The Snowflake area is finite and \(\frac{8}{5}\) times bigger than the first triangle.

## The infinite perimeter

Therefore the perimeter is simply the number of sides \(\times\) side-length.

We already have a formula for the number of sides - we can modify slightly to give \(3\times 4^k\) sides on the \(k\)th iteration. Check it! It gives 3,12,48,... starting with \(k=0,1,2,3...\)

The side length at the \(k\)th iteration is \(\frac{a}{3^k}\)

The perimeter after \(k\) iterations looks like this:

\[\textrm{Snowflake perimeter} = 3\times 4^k \times \left(\frac{a}{3^k}\right)\]
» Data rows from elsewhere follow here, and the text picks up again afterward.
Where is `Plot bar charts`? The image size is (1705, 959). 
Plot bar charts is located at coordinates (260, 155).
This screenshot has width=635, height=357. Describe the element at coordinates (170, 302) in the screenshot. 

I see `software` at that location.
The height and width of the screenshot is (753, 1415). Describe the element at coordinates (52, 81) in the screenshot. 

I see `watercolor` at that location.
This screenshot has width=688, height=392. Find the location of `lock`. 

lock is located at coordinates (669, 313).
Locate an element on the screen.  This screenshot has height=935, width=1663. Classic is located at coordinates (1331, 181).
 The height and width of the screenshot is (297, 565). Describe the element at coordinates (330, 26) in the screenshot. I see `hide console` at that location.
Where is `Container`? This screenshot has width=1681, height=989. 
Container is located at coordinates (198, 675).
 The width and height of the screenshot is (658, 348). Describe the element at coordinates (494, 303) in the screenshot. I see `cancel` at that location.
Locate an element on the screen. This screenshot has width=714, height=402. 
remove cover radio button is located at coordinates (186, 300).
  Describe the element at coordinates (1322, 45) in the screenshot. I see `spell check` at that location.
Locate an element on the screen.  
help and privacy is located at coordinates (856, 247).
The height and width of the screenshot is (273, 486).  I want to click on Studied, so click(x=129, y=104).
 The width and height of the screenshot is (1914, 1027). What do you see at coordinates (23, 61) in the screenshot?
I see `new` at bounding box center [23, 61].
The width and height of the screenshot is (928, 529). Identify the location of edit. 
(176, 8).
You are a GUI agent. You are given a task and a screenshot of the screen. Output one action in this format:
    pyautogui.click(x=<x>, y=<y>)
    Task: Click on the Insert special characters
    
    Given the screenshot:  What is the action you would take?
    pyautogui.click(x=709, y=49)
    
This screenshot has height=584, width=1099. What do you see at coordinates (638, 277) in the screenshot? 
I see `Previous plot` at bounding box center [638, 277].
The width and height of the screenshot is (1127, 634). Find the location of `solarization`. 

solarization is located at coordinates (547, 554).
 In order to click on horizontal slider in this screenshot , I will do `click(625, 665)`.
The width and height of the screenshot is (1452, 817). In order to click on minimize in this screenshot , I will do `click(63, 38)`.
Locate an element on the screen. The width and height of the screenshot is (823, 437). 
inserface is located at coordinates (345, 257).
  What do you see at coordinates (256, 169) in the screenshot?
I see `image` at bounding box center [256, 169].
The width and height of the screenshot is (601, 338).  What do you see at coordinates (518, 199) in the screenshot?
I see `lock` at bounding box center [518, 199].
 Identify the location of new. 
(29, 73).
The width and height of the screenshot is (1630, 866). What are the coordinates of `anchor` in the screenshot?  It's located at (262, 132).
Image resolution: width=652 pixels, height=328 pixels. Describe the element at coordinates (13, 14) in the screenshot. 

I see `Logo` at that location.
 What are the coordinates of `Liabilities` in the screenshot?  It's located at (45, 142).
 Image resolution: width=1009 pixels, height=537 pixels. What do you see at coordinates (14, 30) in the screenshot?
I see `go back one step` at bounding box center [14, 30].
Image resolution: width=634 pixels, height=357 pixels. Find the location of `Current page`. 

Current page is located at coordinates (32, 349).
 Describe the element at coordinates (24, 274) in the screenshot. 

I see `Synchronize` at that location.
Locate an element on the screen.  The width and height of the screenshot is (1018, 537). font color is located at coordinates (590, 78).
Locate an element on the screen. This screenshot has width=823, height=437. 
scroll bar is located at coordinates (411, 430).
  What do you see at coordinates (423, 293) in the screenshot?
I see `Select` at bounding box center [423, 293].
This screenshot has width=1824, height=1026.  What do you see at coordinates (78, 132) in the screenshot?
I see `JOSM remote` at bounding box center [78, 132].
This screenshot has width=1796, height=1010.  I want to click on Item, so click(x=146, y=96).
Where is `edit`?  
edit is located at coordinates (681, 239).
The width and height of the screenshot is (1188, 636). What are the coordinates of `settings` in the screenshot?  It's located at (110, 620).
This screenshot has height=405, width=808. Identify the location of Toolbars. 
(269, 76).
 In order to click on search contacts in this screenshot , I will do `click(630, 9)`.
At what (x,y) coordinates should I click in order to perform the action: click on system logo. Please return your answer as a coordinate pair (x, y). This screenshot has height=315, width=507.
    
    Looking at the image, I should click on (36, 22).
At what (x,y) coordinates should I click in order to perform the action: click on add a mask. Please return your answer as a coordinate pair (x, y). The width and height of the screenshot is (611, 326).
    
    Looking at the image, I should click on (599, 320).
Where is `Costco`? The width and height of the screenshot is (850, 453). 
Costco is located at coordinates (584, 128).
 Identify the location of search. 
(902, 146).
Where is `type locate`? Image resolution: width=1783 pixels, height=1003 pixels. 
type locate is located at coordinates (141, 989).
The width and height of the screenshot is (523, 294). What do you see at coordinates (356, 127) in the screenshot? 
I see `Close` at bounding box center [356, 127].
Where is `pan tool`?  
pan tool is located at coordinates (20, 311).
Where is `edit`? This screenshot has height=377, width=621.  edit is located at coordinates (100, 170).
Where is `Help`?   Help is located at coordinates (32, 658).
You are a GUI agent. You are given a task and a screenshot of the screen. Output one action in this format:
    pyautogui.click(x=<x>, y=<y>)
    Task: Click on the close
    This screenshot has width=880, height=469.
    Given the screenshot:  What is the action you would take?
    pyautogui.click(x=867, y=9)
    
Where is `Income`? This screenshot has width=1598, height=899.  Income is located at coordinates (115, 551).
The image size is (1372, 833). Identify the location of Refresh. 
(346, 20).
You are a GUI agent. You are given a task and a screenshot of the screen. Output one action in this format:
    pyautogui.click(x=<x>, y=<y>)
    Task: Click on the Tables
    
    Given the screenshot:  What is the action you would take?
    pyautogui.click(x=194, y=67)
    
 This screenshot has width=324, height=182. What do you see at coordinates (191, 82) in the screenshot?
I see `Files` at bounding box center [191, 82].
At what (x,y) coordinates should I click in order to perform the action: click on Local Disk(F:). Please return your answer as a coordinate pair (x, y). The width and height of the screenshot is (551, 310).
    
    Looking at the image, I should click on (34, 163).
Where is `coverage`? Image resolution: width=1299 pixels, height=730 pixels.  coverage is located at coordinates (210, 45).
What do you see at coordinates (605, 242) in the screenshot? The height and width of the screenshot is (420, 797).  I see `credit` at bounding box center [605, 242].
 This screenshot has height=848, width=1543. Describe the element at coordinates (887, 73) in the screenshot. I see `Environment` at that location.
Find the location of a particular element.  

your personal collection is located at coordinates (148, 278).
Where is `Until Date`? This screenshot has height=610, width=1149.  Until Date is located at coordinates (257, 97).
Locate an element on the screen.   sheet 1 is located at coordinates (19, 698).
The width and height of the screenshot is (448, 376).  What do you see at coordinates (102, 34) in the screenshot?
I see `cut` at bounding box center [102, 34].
which can be rearranged to give

\[\textrm{Snowflake perimeter} = 3a \left(\frac{4}{3}\right)^k\]

As \(k\) tends towards larger and larger values then perimeter increases without limit.

If the initial triangle has sides 10cm long then after 5 iterations the perimeter has increased to 1.26m. It rapidly increases. After just 73 iterations the perimeter is longer than the mean Earth-Moon distance! As the iterations increase the perimeter just keeps getting ever longer.

The Koch Snowflake has an infinitely long perimeter enclosing a finite area.